今日は少し涼しいですね。今朝は(また水曜日に限って)早起きして仕事をしたのですが、オリンピック放送も日本選手の試合は終わっていて、結果を確認しただけだったので、集中することができました。



さて、先日、ホームページ経由で、お客様が来所されました。


その方は、ある手作り商品を細々と売っているんですが、最近、同業と思われる方から作り方を聞かれることが多いようで、今は「企業秘密です」と答えているものの、何か保護する手段はないかという相談でした。


弊所に来られる前、県の相談窓口に行って相談したら、ひとまず最低限のことだけご自分で書いて特許出願して「特許出願(申請)中」という表示をしたらどうか、とアドバイスされたようです。ただ、最低限のことだけと言っても何を書いたら良いか分からないので、その部分をお願いしたいとのことでした。
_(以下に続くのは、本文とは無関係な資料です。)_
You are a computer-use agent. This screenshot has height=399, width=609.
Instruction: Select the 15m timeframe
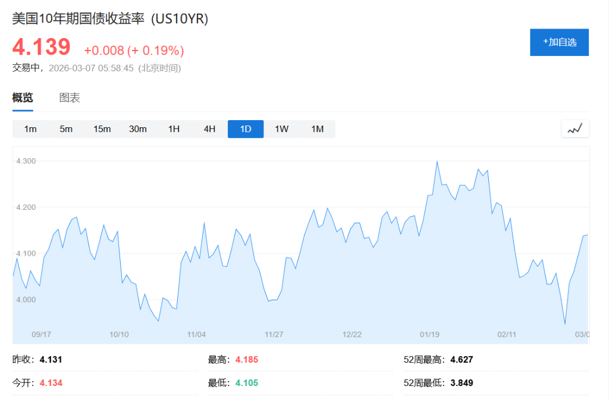click(x=102, y=128)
ただ出すだけの特許出願なら話は早い!おそらく仕事をご依頼頂けるな、と思ったのも束の間...だんだん雲行きがあやしくなり、結局「現時点では何もしない」というアドバイスをして終わりました。



まず、その商品は少ないながらも売ってしまっています。さらに話を聞くと、ご自身のブログやホームページに写真を掲載してしまっています。ブログの記事は、もう2年半近く前でした。すなわち、「2年半前には公知になっている」ので新規性がないことは明らかで、新規性喪失の例外も受けることができません。


それでも、とりあえず特許出願だけならできます。でも、形式的に特許出願をして「特許出願(申請)中」を表示すれば、他社を本当に牽制できるか...今回の場合、私はNOと判断しました。


私が一番気にしたのは、公知になったのが「2年半前」である点です。



特許出願をして1年半を経過すると、その内容が公開特許公報に掲載され、誰でも見ることができます。逆に言うと、「特許出願(申請)中」の表示をした商品についての公開特許公報が見つからなければ(これは出願人等で検索すれば分かります)、特許出願をしてから未だ1年半が経過していないことが分かります。


「特許出願(申請)中」の表示をした商品が「2年半前」に公知になっていることを知っていれば、新規性がないことはバレバレで、そんな特許出願など恐れるに足りないことが明らかです。なので、他社への牽制効果は極めて限定的で、およそ実用新案と同じ程度だと考えれます。



であれば、必ず登録される実用新案を利用して消費者への宣伝効果を狙うという話に進みました。でも、いろいろ聞いていると、手作り商品だからそれほど数も出ないし、単価もそれほど高くないんです。決して安くない費用をかけて実用新案登録をしただけの宣伝効果が得られるかと言えば、現時点ではNOと判断せざるを得なかったです。


そのアイデアを真似されたくない気持ちも分かりますが、特許出願に使おうとしていたお金を、別の宣伝等に使って、その商品のニーズを掘り起こす(市場を広げる)努力をした方がいいのでは...というコメントにならざるを得ませんでした。


そして、将来的にはネット通販を開始する計画もあるとのことでしたので、それが現実に近づいたときにもう一度考えましょう、そして商品のグレードアップをしたときにそれをしっかり保護しましょう、とアドバイスをして終わりました。



結局1時間半ほど話をして仕事にはならなかったのですが、これがそのお客様にとって最善の選択だと私は思いますので、私自身はスッキリしています。私もいい勉強をさせて頂きました。